In der irischen Geschichte besitzt Ostern eine über seinen christlichen Bezug weit hinausreichende Bedeutung. Sie verbindet sich mit dem Opfergang irischer Freiheitskämpfer, die Ostern 1916 von Dublin aus den Aufstand gegen die britische Oberherrschaft probten. Trotz seines Scheiterns wurde der Osteraufstand zur Initialzündung eines Guerillakrieges, an dessen Ende 1922 die Unabhängigkeit Irlands stand, aber auch die Teilung der Insel in einen katholischen Süden und das weiterhin zu Großbritannien zugehörige, mehrheitlich von Protestanten bewohnte Nordirland.
Den ersten Teil der Kolonne bildet eine Abteilung Männer und Frauen im Marschtritt, in schwarz-grauer Uniform, mit Barett und Sonnenbrille, die irische Trikolore vorantragend, gefolgt von den Flaggen der vier irischen Provinzen. Des weiteren folgen sechs Kinder, die jeweils eine Osterlilie tragen, das Symbol der irischen Freiheit, und ein Porträt eines der 1916 von den Briten hingerichteten Anführers des Osteraufstands. Nach ihnen kommt eine kleine Abordnung der „Antifa“, ausstaffiert wie der „Schwarze Block“, zwischendurch Bengalos zündend. Den Abschluß bildet ein Spielmannstrupp und eine Gruppe aus Angehörigen linksnationalistischer Kämpfer und Aktivisten.
„Die vergangenen 25 Jahre waren besser als die 25 Jahre davor“
Der martialische Aufzug steht in einem denkbaren Kontrast zur übrigen Stimmung in der einstigen britischen Unruheprovinz. Zu Ostern dieses Jahres wird vielfach an das zu Karfreitag 1998 zwischen den Konfliktparteien ausgehandelte Karfreitagsabkommen gedacht, mit dem der 1969 zwischen irisch-katholischen Nationalisten und pro-britischen Protestanten ausgebrochene Bürgerkrieg beendet wurde. Die auch als „Troubles“ bekannten Auseinandersetzungen kosteten weit über 3.000 Menschenleben.
Wie blicken die Provinzbewohner auf die vergangenen 25 Jahre seit Abschluß des Karfreitagsabkommens zurück? Sean, der als Fahrer eines „Black Cab“ – jener schwarzen Taxiflotte, die in den Hochzeiten des Bürgerkriegs den Nahverkehr aufrechterhielt, weil der Busverkehr in den Hotspots infolge der Gewalttätigkeiten zusammenbrach und heute unter anderem Touristenführungen durchführt – ist sichtlich zufrieden: „Die vergangenen 25 Jahre waren besser als die 25 Jahre davor.“ Der Mittfünfziger aus der katholischen Siedlung Ardoyne erinnert sich noch gut an die Zeiten, als er nur durch Käfigschleusen und Leibesvisitationen durch britische Soldaten in die Innenstadt gelangen konnte. Die Sicherheitssituation in der nordirischen Provinzhauptstadt habe sich stark verbessert. Ebenso die soziale Lage der nordirischen Katholiken, die zu den Protestanten aufgeschlossen haben. Hier hebt Sean besonders hervor, daß Stellenbewerber keine diskriminierenden Auskünfte zu ihrer religiösen Identität mehr geben müßten.
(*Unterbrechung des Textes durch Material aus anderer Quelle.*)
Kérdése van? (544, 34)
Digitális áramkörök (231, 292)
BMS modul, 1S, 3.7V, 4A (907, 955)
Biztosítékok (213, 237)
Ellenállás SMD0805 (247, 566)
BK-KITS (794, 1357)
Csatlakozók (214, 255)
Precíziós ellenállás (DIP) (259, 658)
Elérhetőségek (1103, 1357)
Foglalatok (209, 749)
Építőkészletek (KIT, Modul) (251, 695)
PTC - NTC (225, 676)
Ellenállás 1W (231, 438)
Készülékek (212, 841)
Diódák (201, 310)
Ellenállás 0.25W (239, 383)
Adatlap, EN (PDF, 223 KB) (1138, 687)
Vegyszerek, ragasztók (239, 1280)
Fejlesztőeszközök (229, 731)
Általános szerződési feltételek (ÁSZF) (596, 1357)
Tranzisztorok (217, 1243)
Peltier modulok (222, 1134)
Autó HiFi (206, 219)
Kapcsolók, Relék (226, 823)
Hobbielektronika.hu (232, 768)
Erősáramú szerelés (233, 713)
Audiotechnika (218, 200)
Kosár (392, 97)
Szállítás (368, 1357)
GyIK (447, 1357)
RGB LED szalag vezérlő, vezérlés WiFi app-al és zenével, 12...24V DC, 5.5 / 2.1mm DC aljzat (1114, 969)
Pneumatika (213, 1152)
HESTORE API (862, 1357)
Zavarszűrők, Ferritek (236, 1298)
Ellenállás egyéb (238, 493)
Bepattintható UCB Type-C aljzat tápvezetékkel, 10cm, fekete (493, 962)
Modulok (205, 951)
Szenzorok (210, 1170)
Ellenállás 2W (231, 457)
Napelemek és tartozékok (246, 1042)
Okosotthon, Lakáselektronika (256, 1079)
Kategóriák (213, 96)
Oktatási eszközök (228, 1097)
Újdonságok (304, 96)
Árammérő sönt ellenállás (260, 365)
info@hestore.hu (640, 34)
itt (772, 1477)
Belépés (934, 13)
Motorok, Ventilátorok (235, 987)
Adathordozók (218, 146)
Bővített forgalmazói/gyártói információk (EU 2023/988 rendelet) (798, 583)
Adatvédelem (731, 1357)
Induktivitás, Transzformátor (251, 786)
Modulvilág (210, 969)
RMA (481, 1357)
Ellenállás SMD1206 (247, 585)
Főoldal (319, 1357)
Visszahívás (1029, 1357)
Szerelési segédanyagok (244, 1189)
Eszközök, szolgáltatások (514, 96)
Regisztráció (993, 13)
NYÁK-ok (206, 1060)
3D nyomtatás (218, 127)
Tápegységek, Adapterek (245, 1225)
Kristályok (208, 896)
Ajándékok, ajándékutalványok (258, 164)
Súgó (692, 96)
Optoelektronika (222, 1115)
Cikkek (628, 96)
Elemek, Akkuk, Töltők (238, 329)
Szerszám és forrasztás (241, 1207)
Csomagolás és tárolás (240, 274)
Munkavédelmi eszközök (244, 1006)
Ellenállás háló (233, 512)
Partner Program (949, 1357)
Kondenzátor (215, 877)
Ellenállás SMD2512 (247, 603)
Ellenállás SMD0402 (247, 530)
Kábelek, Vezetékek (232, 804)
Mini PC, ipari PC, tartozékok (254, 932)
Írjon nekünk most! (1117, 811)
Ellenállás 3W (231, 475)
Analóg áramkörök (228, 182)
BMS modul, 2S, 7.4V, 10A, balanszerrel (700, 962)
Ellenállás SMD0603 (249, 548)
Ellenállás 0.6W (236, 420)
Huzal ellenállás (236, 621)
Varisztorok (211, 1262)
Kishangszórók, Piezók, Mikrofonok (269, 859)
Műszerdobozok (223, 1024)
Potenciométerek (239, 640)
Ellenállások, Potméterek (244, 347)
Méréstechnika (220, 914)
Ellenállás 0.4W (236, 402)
Daß nach 25 Jahren Friedensprozeß in Nordirland Grund zum Optimismus besteht, ist fast schon ein kleines Wunder. Krisen im Verhältnis der Parteien untereinander führten mehrfach zum politischen Kollaps, so daß zwischendurch anstelle der Regionalregierung wieder London die Kontrolle übernehmen mußte. Doch 2007 kam es zu sogar zu einer gemeinsam von dem rabiaten Protestantenprediger Ian Paisley als „Erstem Minister“ und dem früheren IRA-Kommandanten Martin McGuinness als seinem Stellvertreter geführten Allparteienregierung; eine bis dahin undenkbar gehaltene Verbindung zweier einstiger Erzfeinde, aus der sogar eine persönliche und familiäre Freundschaft beider Protagonisten wurde, wenngleich nicht vor den Kameras.
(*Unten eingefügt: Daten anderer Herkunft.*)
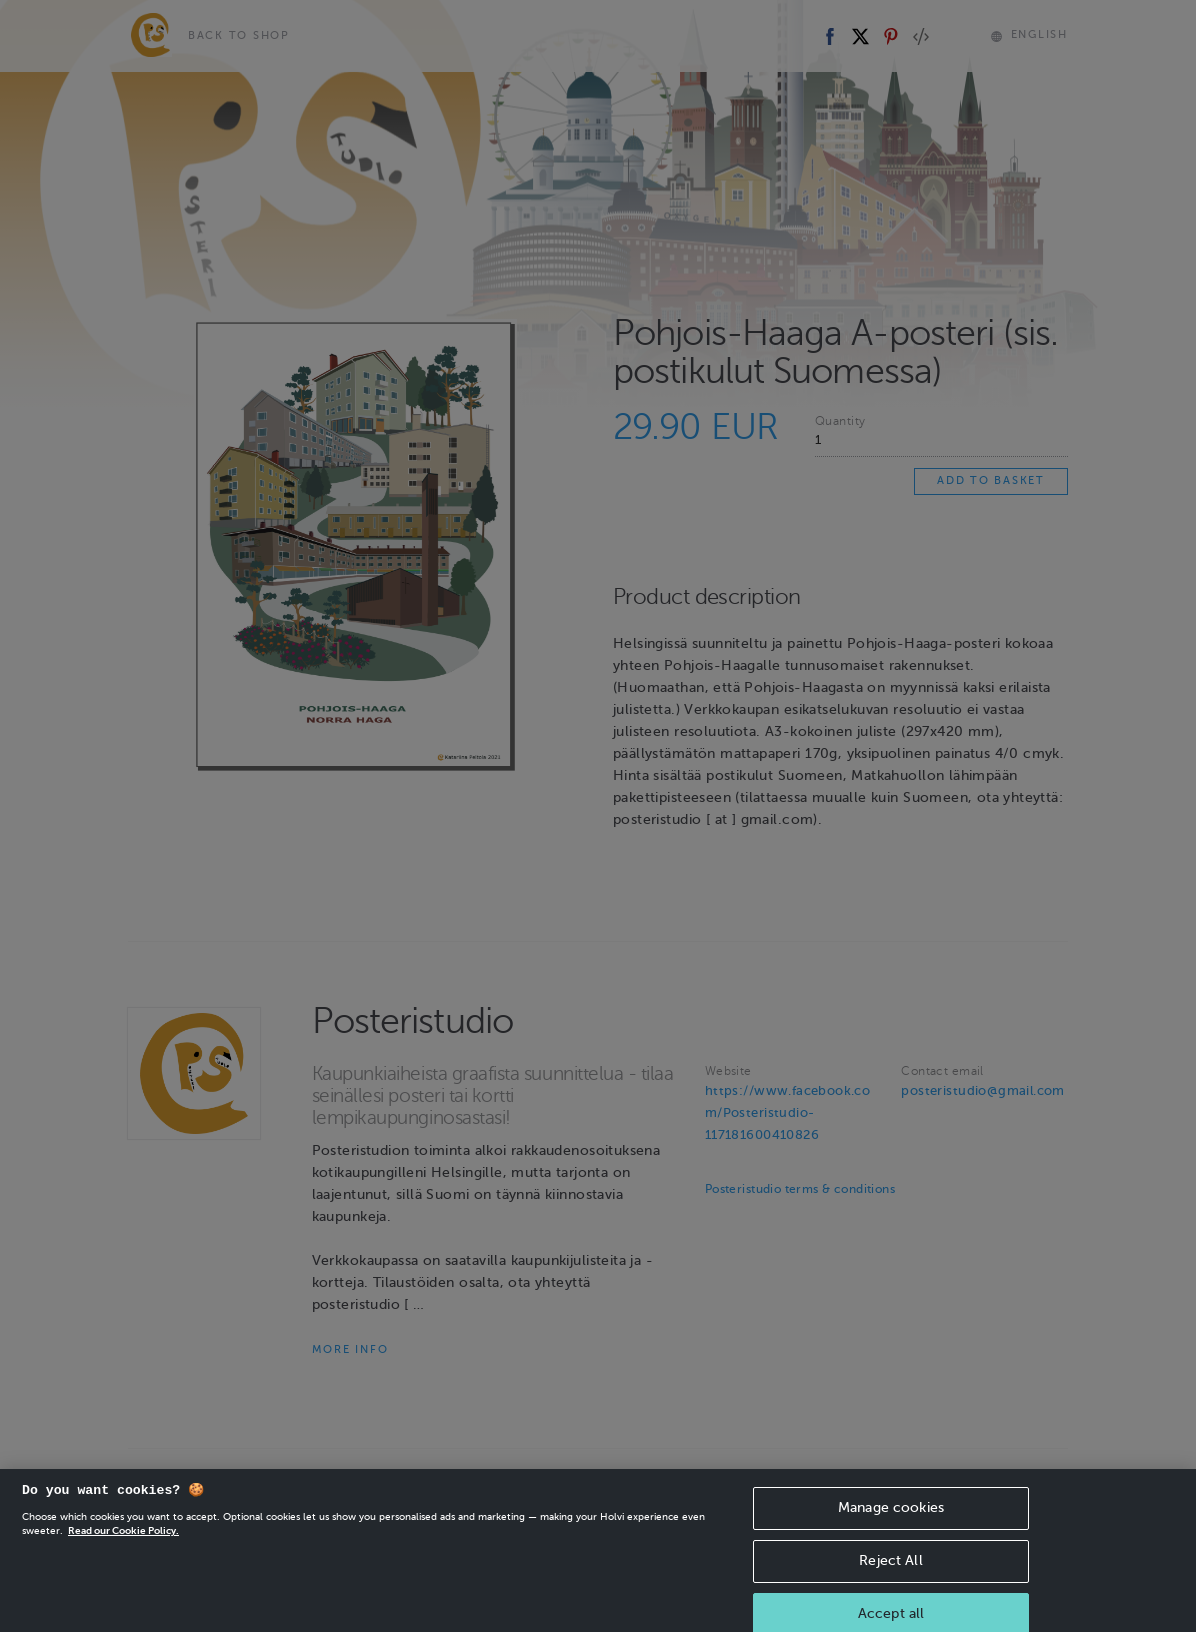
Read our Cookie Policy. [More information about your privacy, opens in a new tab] (123, 1551)
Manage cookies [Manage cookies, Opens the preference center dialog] (891, 1528)
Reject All (890, 1581)
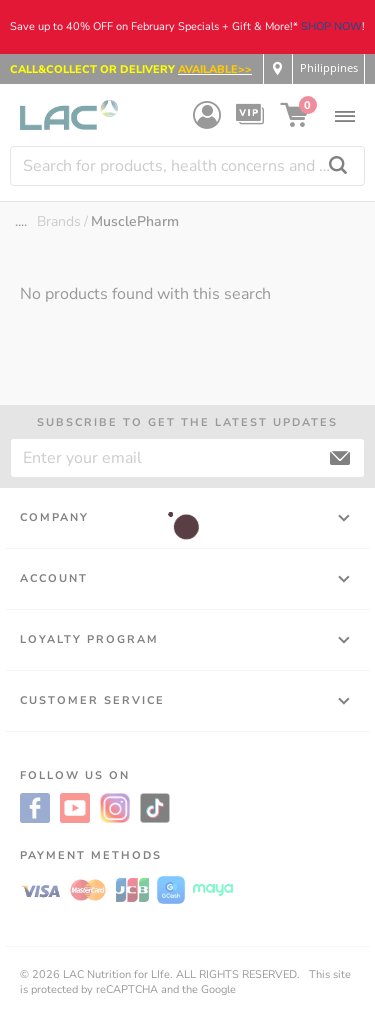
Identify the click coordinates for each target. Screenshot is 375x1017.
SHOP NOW (331, 26)
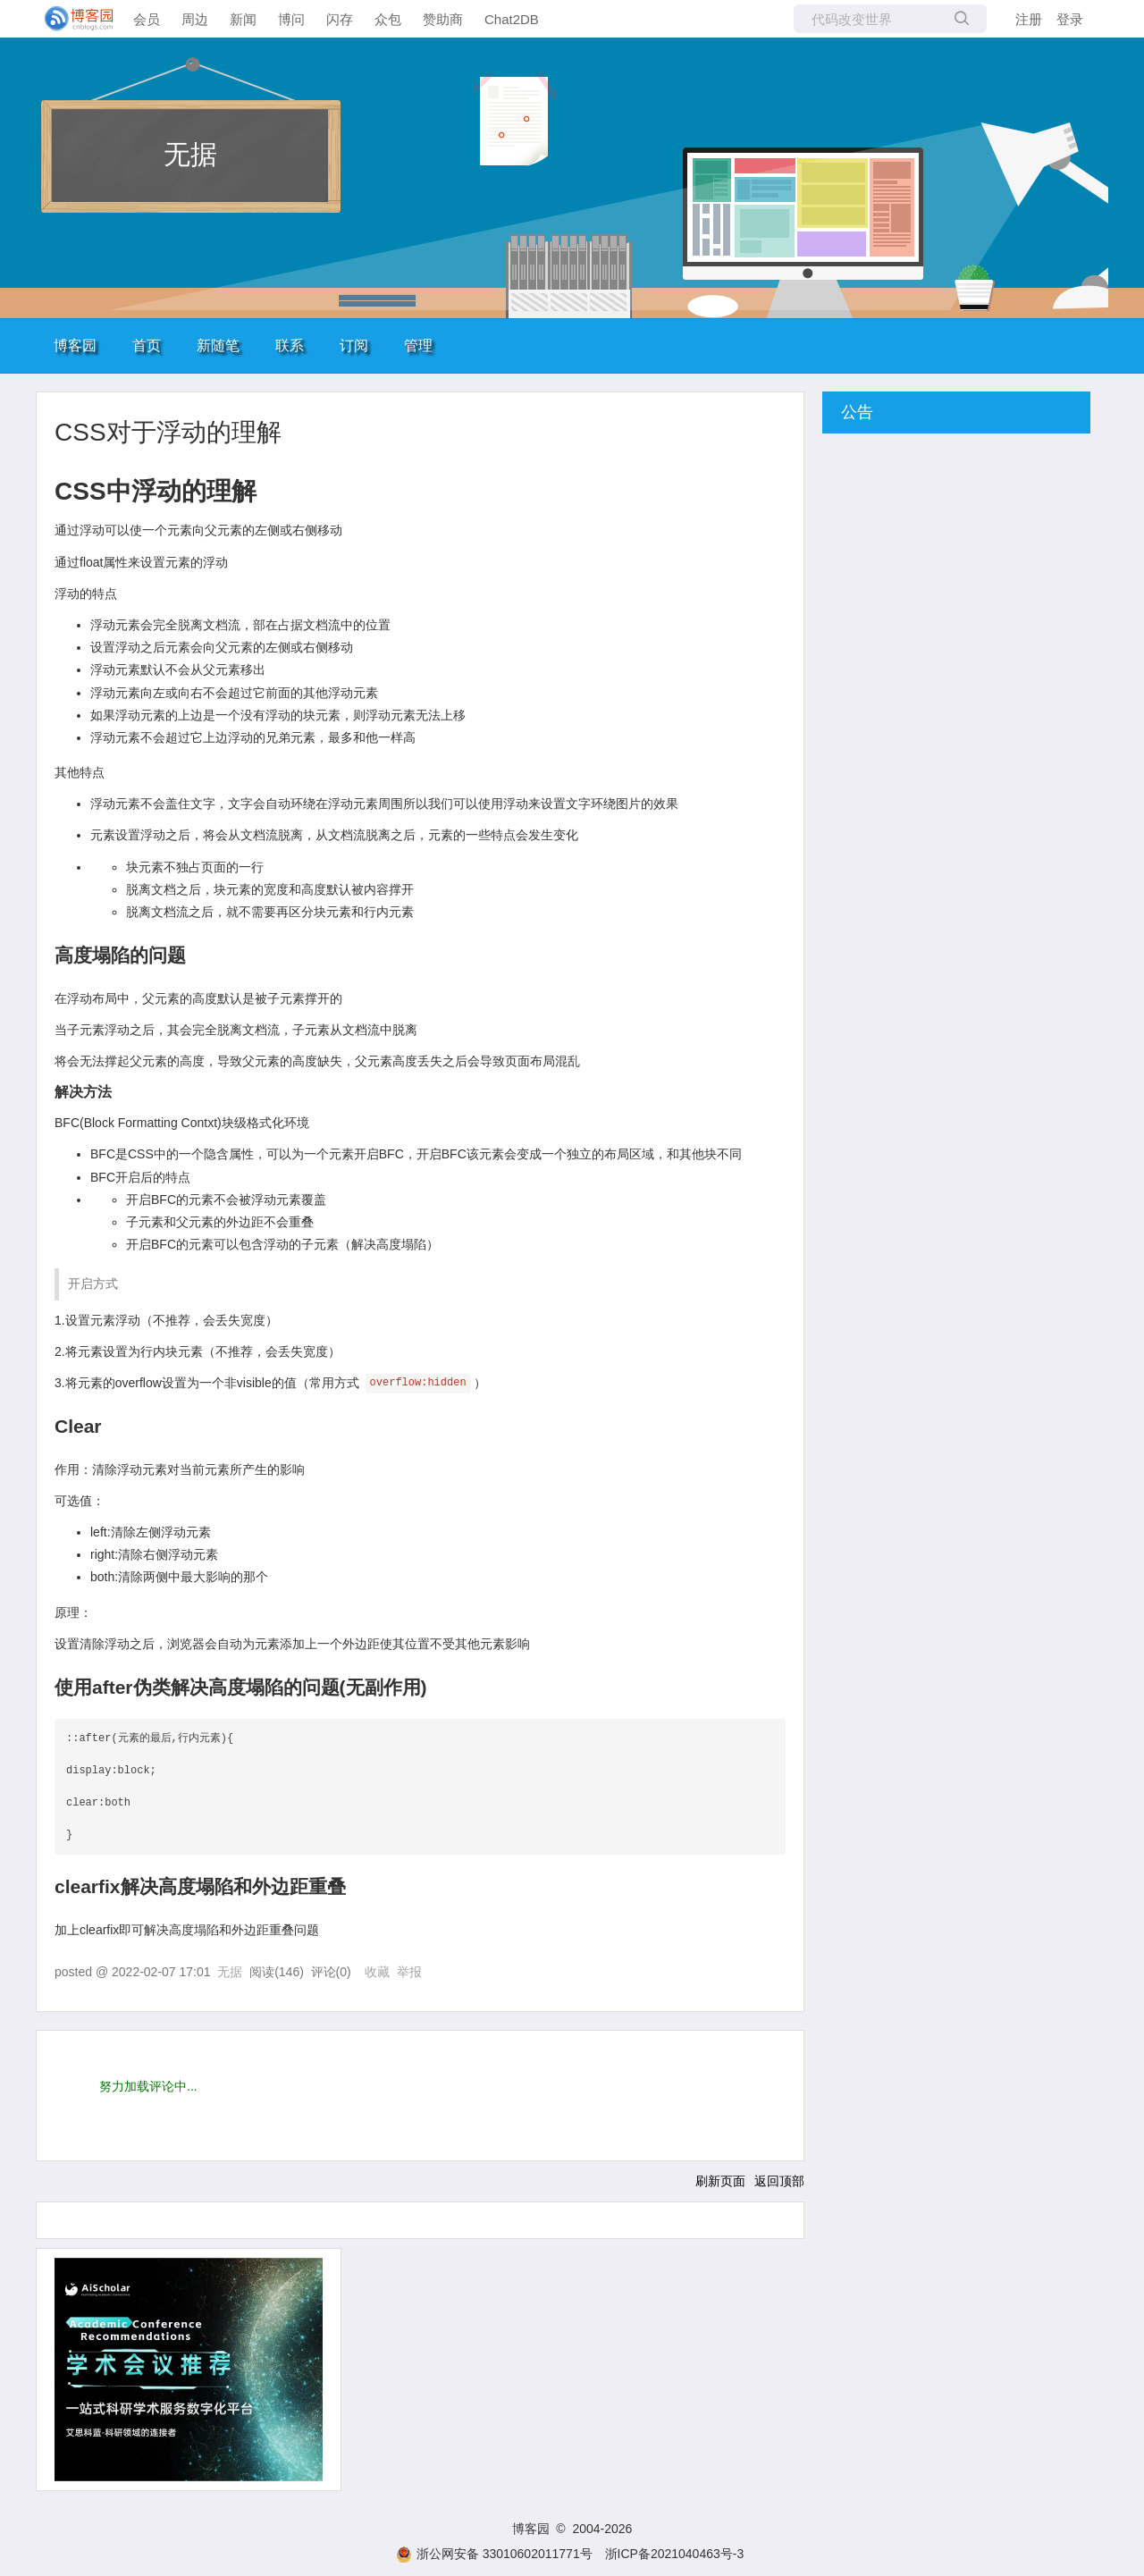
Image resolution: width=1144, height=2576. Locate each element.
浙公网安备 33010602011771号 (494, 2554)
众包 (387, 19)
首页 (146, 345)
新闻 (243, 19)
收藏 (377, 1972)
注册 (1028, 19)
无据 (190, 154)
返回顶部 (779, 2181)
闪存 (339, 19)
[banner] (71, 18)
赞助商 (443, 19)
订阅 (354, 345)
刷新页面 (720, 2181)
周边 (194, 19)
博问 (291, 19)
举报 (409, 1972)
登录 (1069, 19)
Inzwischen ist eine neue Generation herangewachsen, die ohne die ausufernde konfessionell unterlegte Gewalt und die permanente Präsenz britischer Truppen aufgewachsen ist, für die der reformierte Polizeidienst PSNI eine Polizei wie jede andere darstellt und nicht als verlängerter bewaffneter Arm der protestantischen Herrschaft. Ihnen eröffneten sich tatsächlich vollkommen andere Möglichkeiten als den Generationen vor ihnen. Gleichwohl, der Schulsektor ist nach wie vor in konfessioneller Hand.
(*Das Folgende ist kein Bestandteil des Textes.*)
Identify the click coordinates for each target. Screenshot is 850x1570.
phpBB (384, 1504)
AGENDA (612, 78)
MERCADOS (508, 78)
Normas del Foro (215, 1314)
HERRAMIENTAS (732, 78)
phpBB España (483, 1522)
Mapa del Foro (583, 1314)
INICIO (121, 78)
Die Mehrheit in der Region lehnt den Brexit ab
Mittlerweile haben sich die politischen Verhältnisse jedoch gedreht. Die Veränderungen in der Demographie haben die einstige Dominanz des protestantischen Lagers gebrochen. Aus den Regionalwahlen von 2022 ist die linksnationalistische Sinn Féin („Wir selbst“) als stärkste Kraft hervorgegangen, mit dem Anspruch ihrer Spitzenkandidatin Michelle O’Neil auf das Amt des Ersten Ministers. Doch die DUP (Democratic Unionist Party) verweigert den dazu nötigen Eintritt in die Allparteienregierung. Die von innerparteilichen Streitigkeiten und Skandalen geschüttelte DUP hat als No-Partei offenbar bis heute noch nicht in eine neue Rolle unter den geänderten Bedingungen gefunden.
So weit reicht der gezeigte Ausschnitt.